Pero este cuestionamiento no ha de llevarse a cabo discutiendo filológicamente sobre el concepto novedad, sino
diseccionando las situaciones en las que suponemos que hay algo de nuevo. Aplicando este criterio, Vattimo propone
esta formulación aparentemente paradójica:
Creo que no podemos hacer ética y política sin una filosofía de la historia, aunque la única filosofía de la historia que es posible en este
momento es la filosofía que narra la historia del fin de la filosofía de la historia.
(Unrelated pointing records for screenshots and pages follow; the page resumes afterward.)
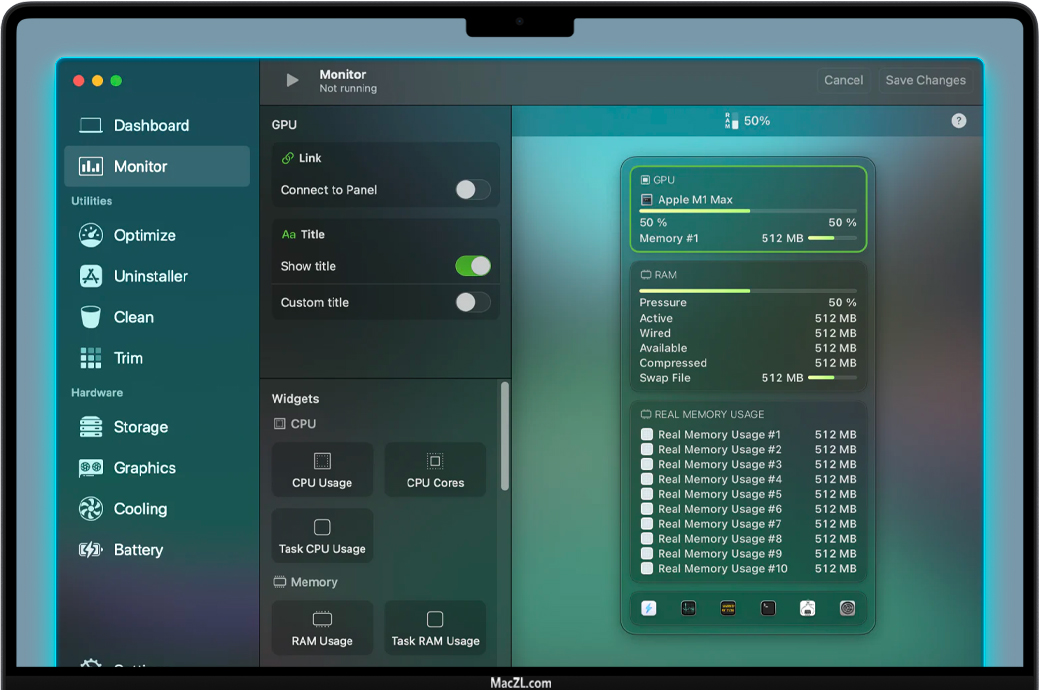The width and height of the screenshot is (1040, 690).
Task: Enable the Custom title switch
Action: 473,302
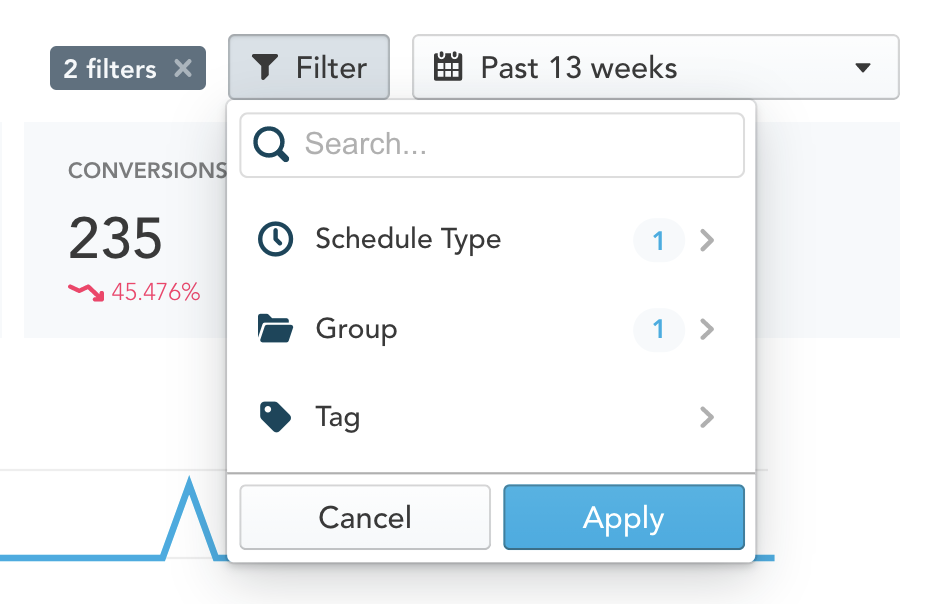Image resolution: width=932 pixels, height=604 pixels.
Task: Click the Cancel button
Action: tap(365, 517)
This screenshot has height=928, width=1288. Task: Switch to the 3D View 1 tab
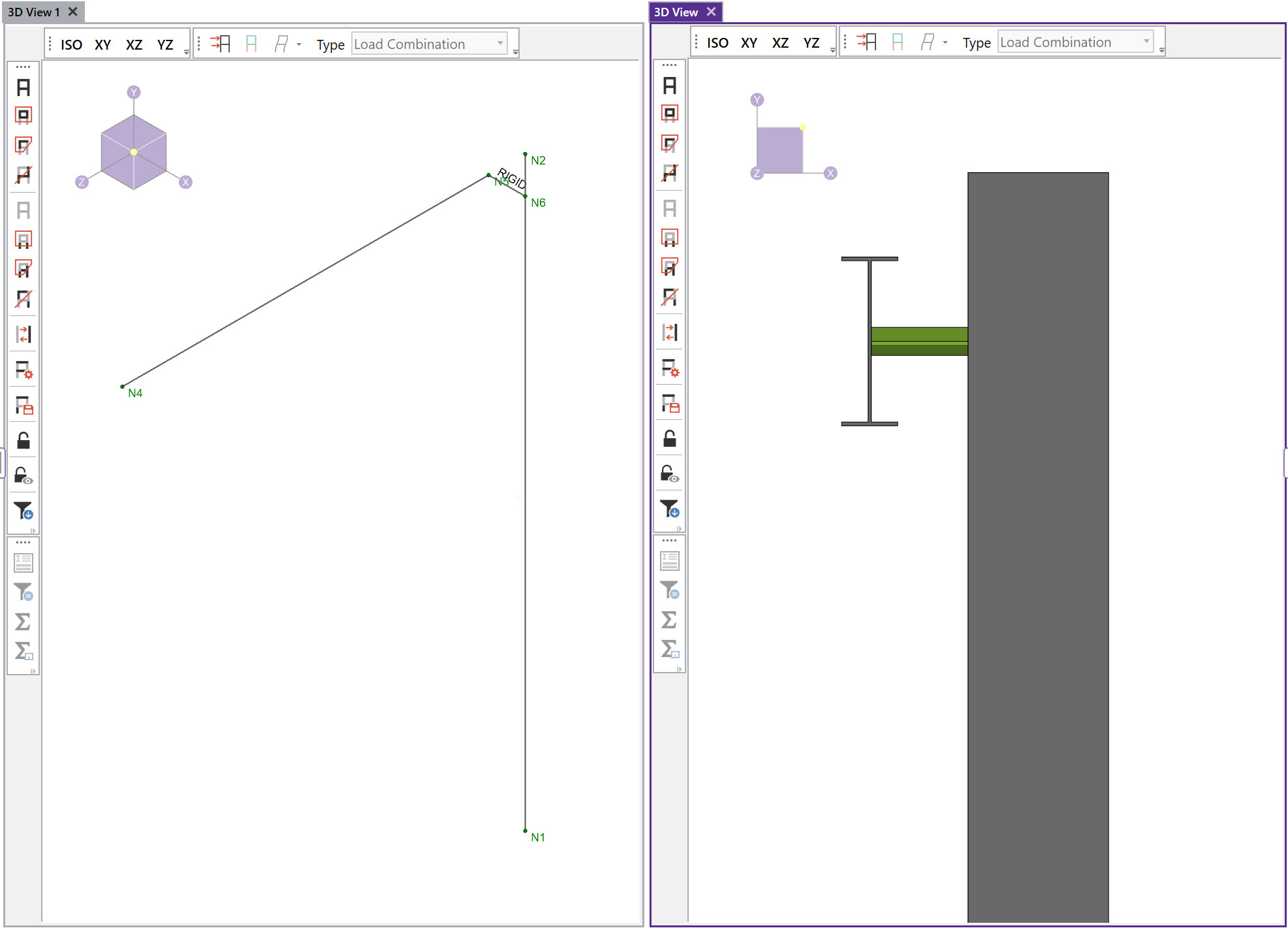click(34, 12)
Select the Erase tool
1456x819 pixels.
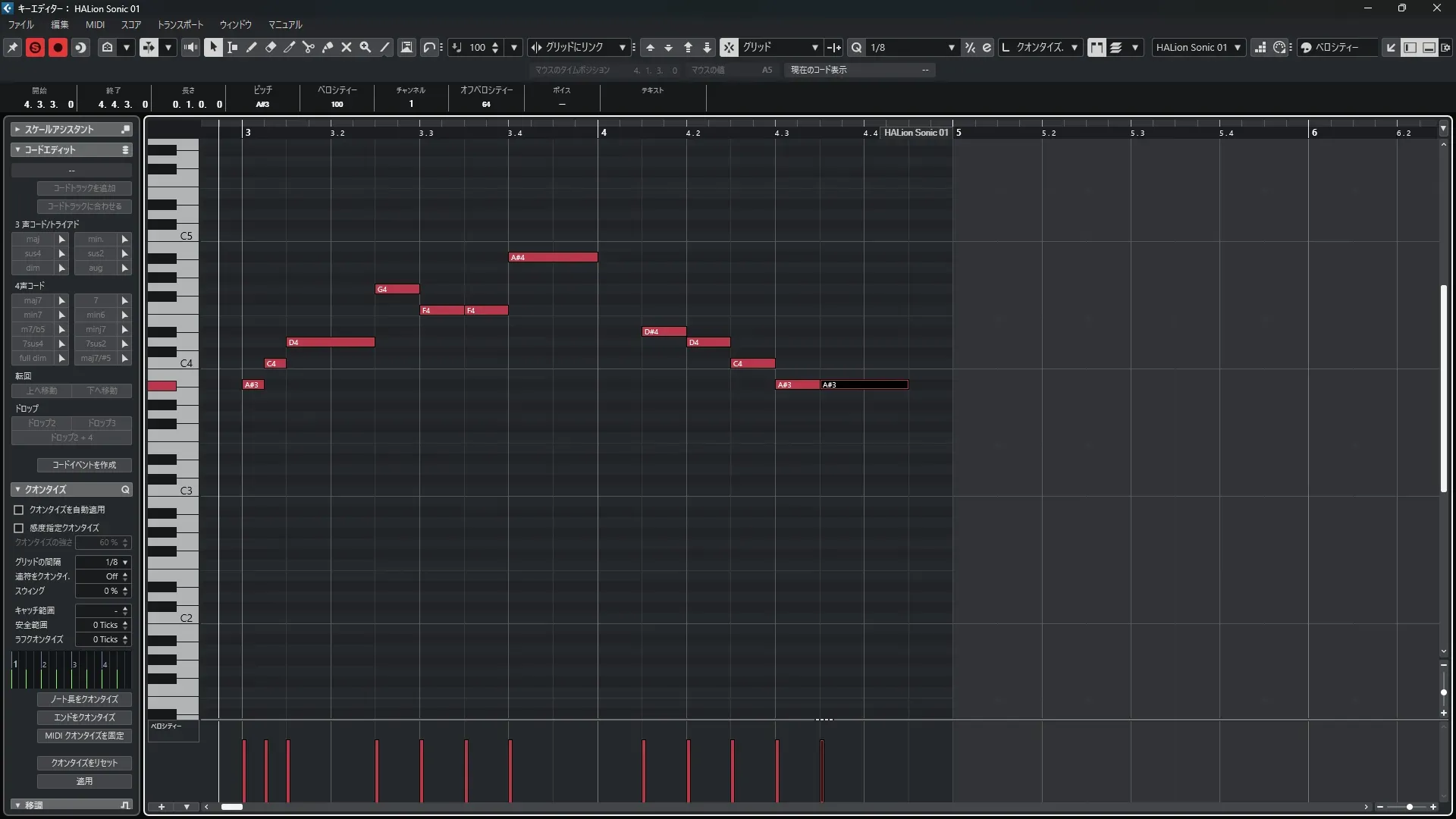coord(271,47)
No hay aquí juego de palabras, sino una propuesta concreta: hay que analizar la experiencia del final de la historia. O,
planteado como pregunta, ¿hasta qué punto sostener que los metarrelatos han sido invalidados no equivale a proponer
un metarrelato?
La pregunta de Vattimo no persigue desarmar, sino rearmar. Se halla en juego la posibilidad de que la historia del
final de la historia pueda operar como un relato legitimador. Tal vez contándonoslo fuéramos capaces de encontrar
objetivos por los que pelear, criterios con los que elegir y, por tanto, alguna posibilidad de sentido para nuestro obrar.
¿Sería una desgracia que extrajéramos una lección así (o cuanto menos parecida) de lo que nos está ocurriendo? ¿De-
bemos rechazar la aspiración a entender lo que nos pasa, porque eso se parezca a concederle a la historia, acaso por
última vez, el rango de maestra de la vida?